--- START ---
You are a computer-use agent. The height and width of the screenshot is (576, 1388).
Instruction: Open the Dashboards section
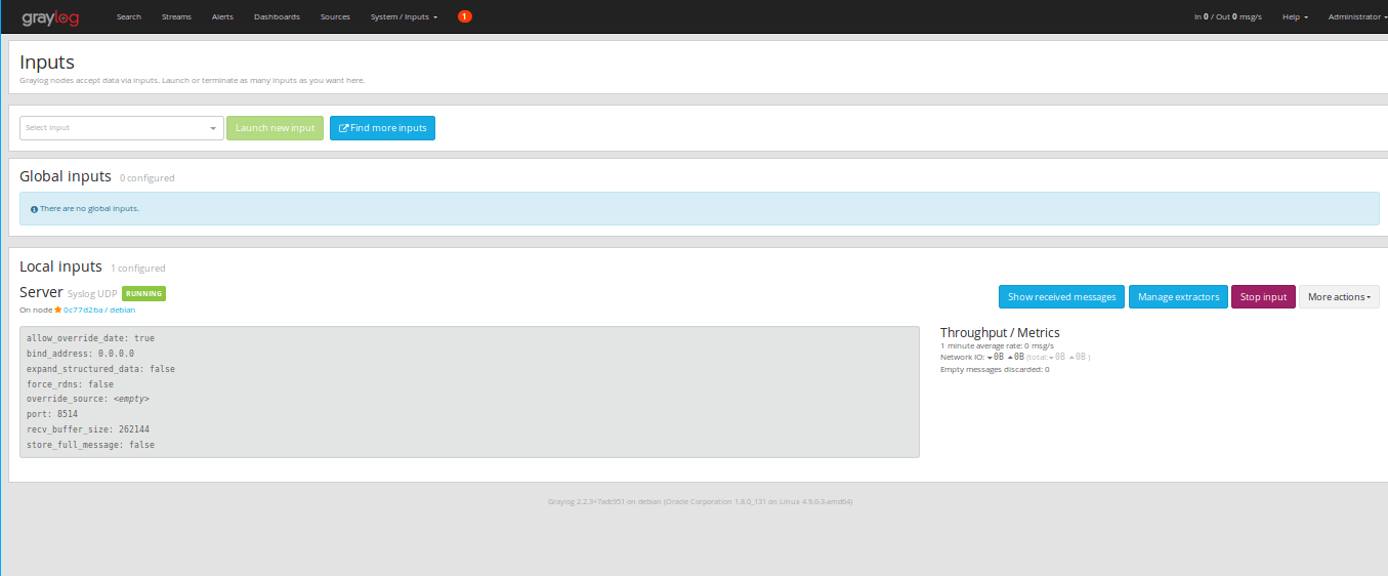tap(277, 16)
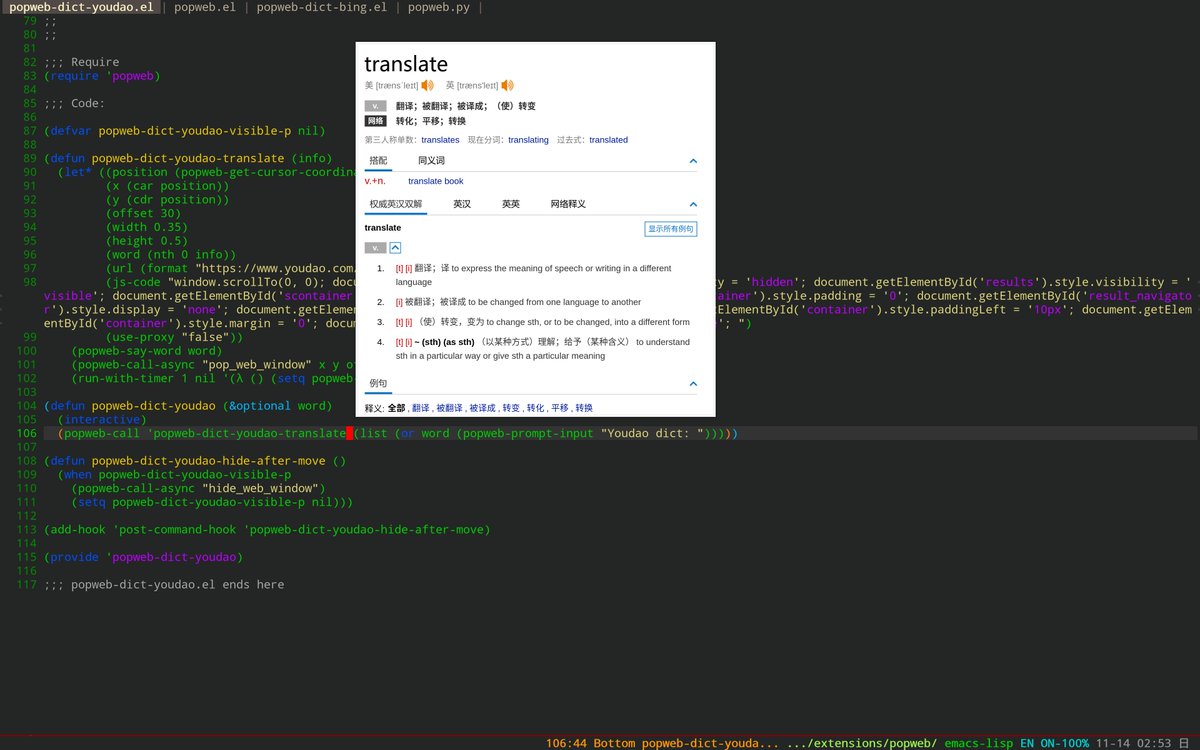Click emacs-lisp mode in the status line

pos(978,743)
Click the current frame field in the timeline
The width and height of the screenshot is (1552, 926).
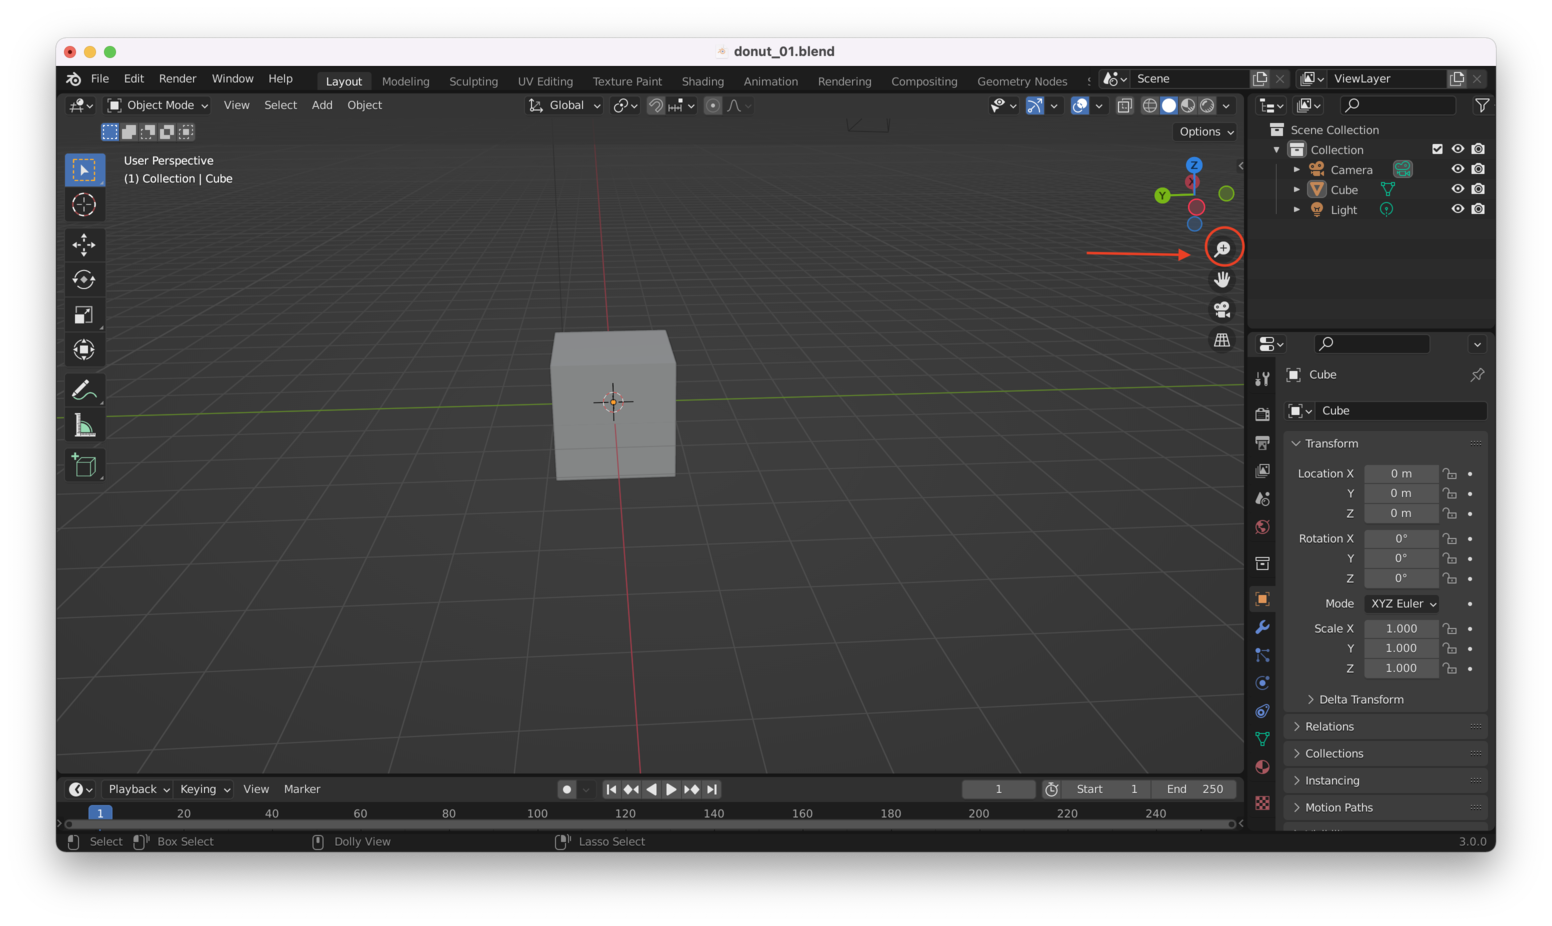click(997, 789)
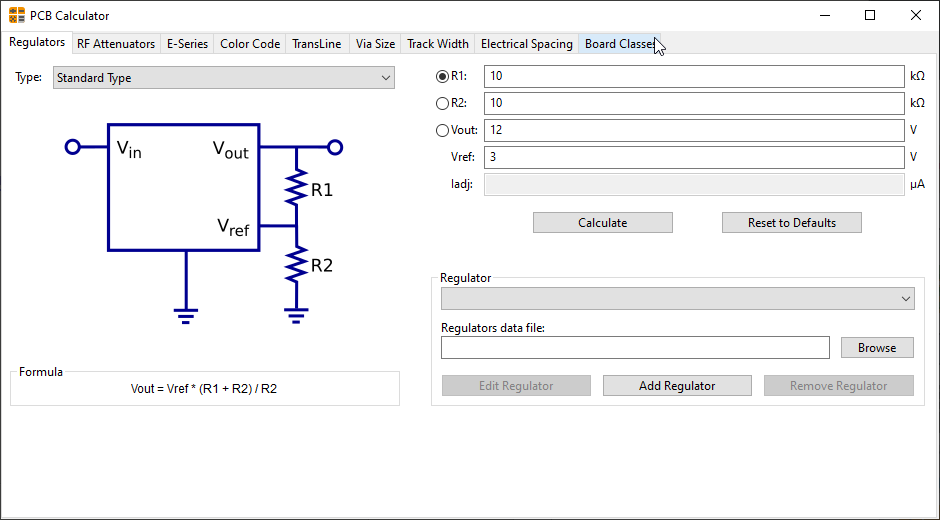Image resolution: width=940 pixels, height=520 pixels.
Task: Go to the Color Code tab
Action: click(250, 44)
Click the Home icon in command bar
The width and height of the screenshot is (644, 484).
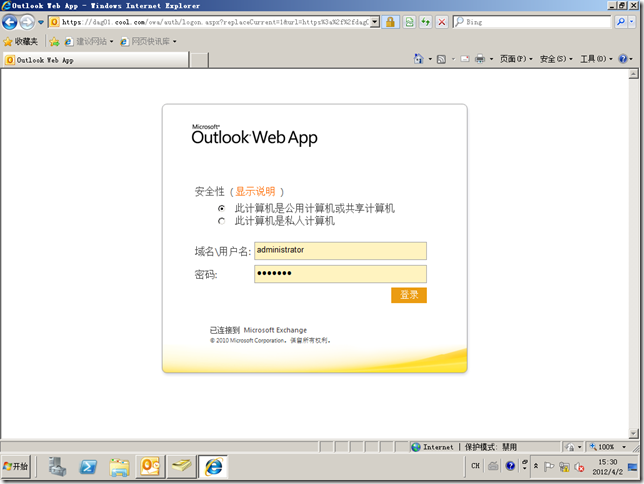[x=420, y=60]
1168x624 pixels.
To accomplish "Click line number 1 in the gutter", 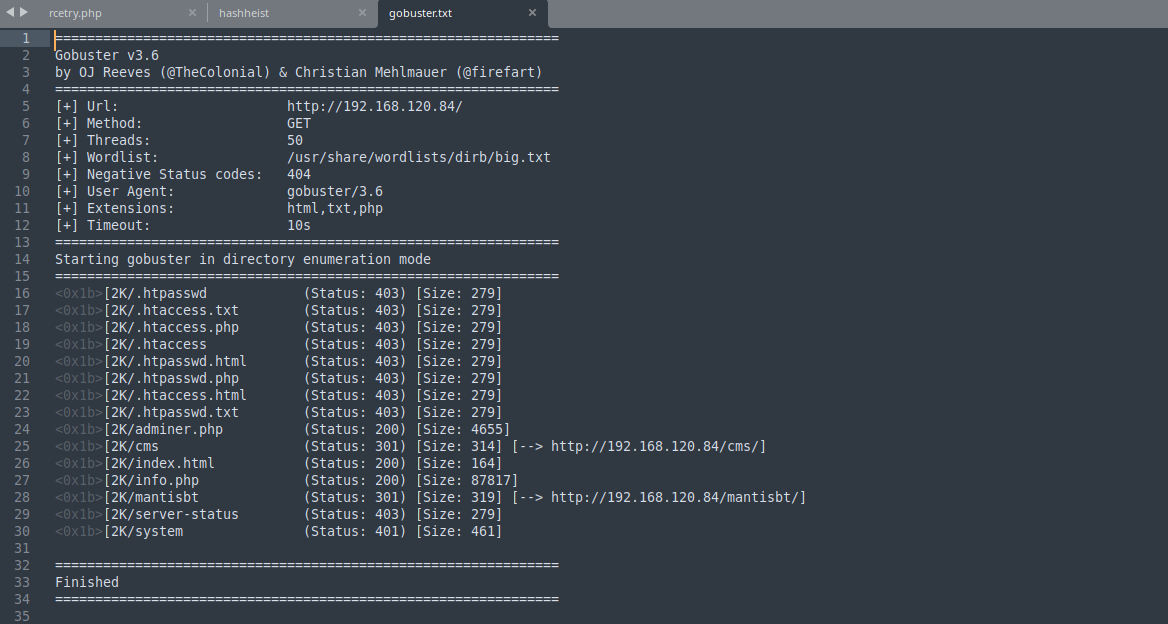I will pyautogui.click(x=26, y=38).
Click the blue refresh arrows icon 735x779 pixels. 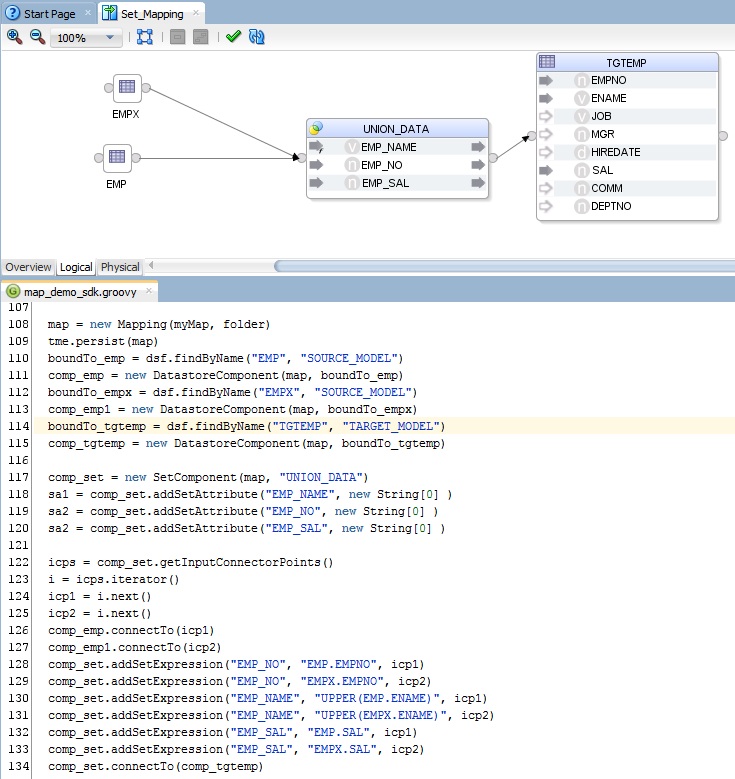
--- END ---
» Task details: Reproduce the data above exactly, but only from the line containing "Instruction: Open the Dashboards section" through the line containing "Click the Home icon in command bar". Omit all pictures.

» Exercise response:
Instruction: Open the Dashboards section
tap(277, 16)
Click emacs-lisp mode in the status line

pos(978,743)
Click the current frame field in the timeline
The width and height of the screenshot is (1552, 926).
click(997, 789)
Image resolution: width=940 pixels, height=520 pixels.
Task: Go to the Color Code tab
Action: click(250, 44)
Click the Home icon in command bar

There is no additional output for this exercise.